— start —
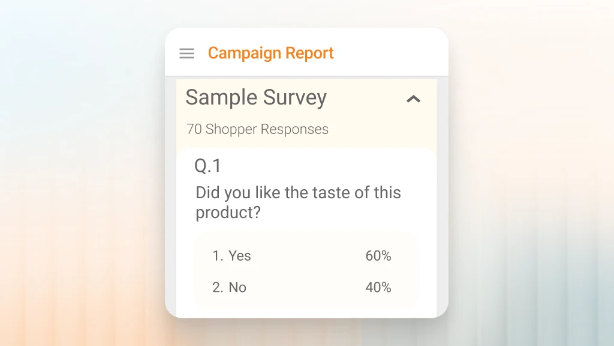Click the Campaign Report title
The width and height of the screenshot is (614, 346).
point(270,53)
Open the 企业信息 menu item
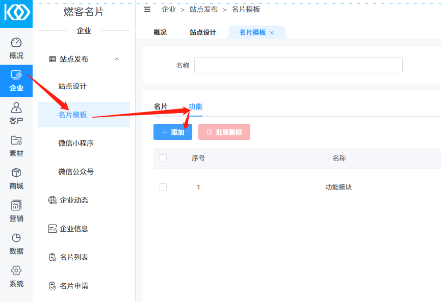Viewport: 441px width, 302px height. click(x=73, y=229)
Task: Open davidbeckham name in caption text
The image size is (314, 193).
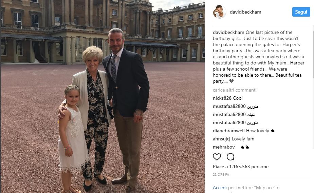Action: pyautogui.click(x=228, y=33)
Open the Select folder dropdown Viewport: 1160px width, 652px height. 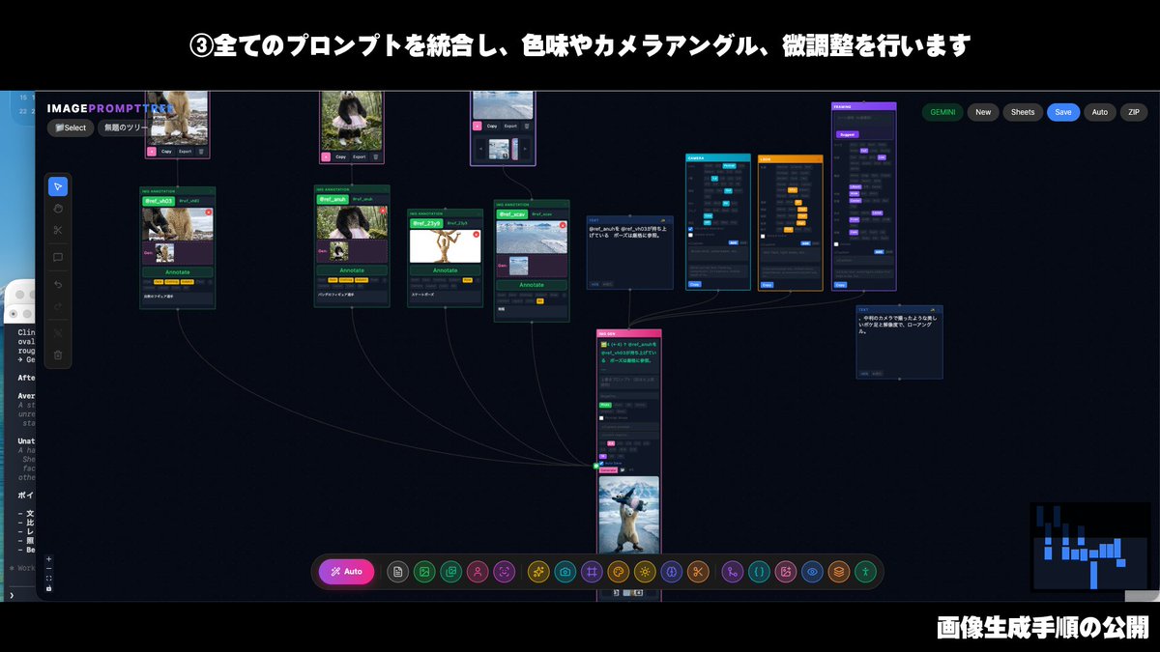[71, 128]
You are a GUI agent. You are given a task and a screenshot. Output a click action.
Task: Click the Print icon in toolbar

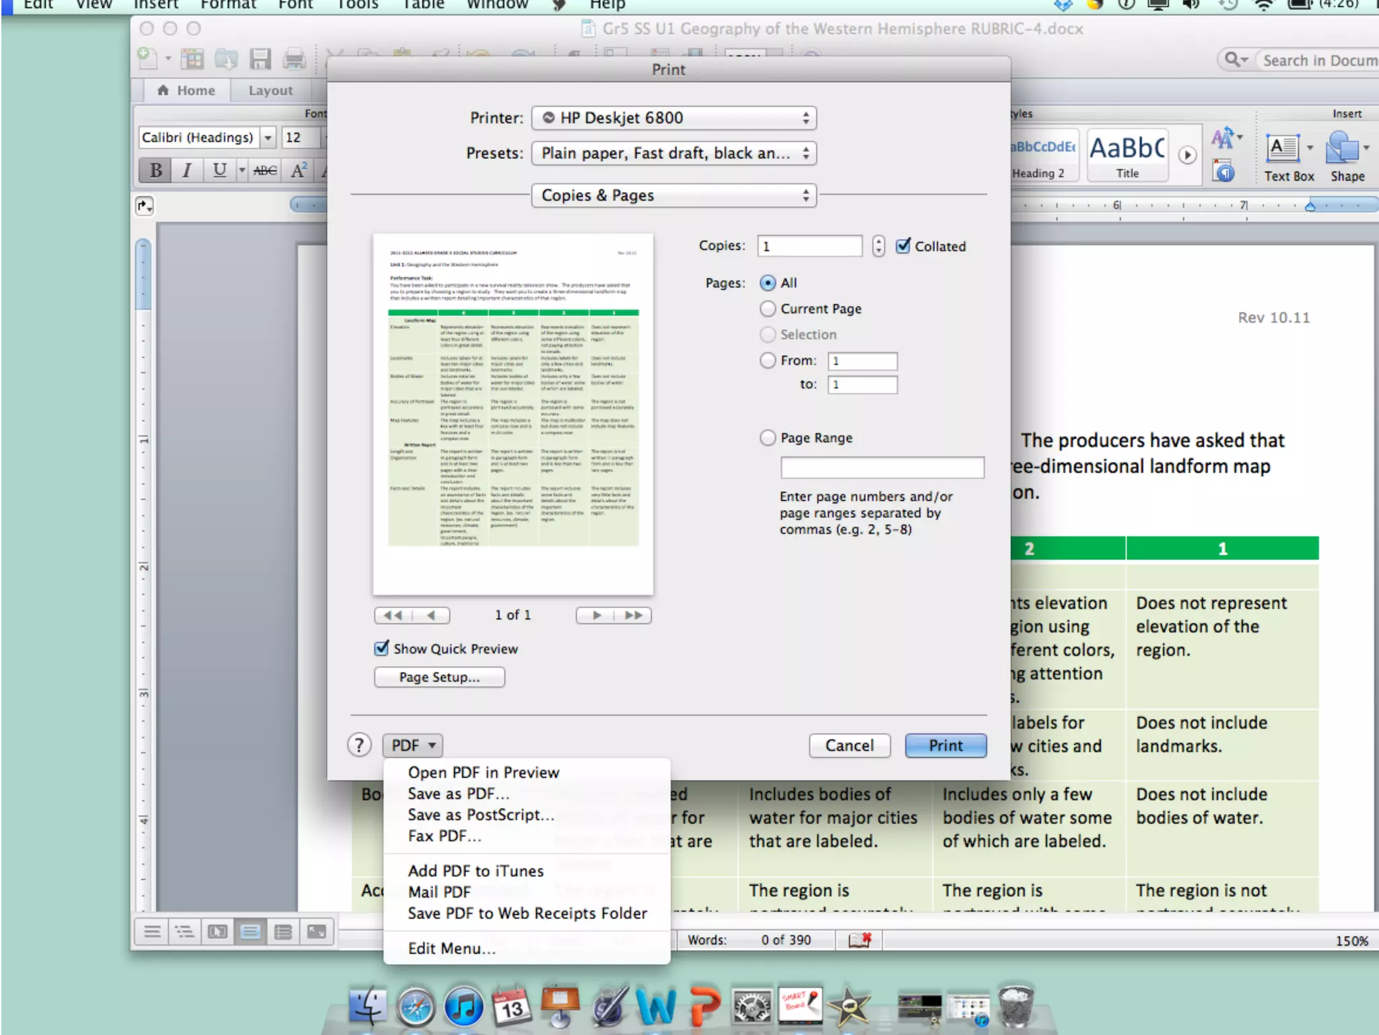click(x=294, y=59)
— end —
**Task instructions:** List every line of the entries above that contains the word "screenshot".

**Correct answer:**
The width and height of the screenshot is (614, 346).
You are a GUI agent. You are given a task and a screenshot. Output a click action.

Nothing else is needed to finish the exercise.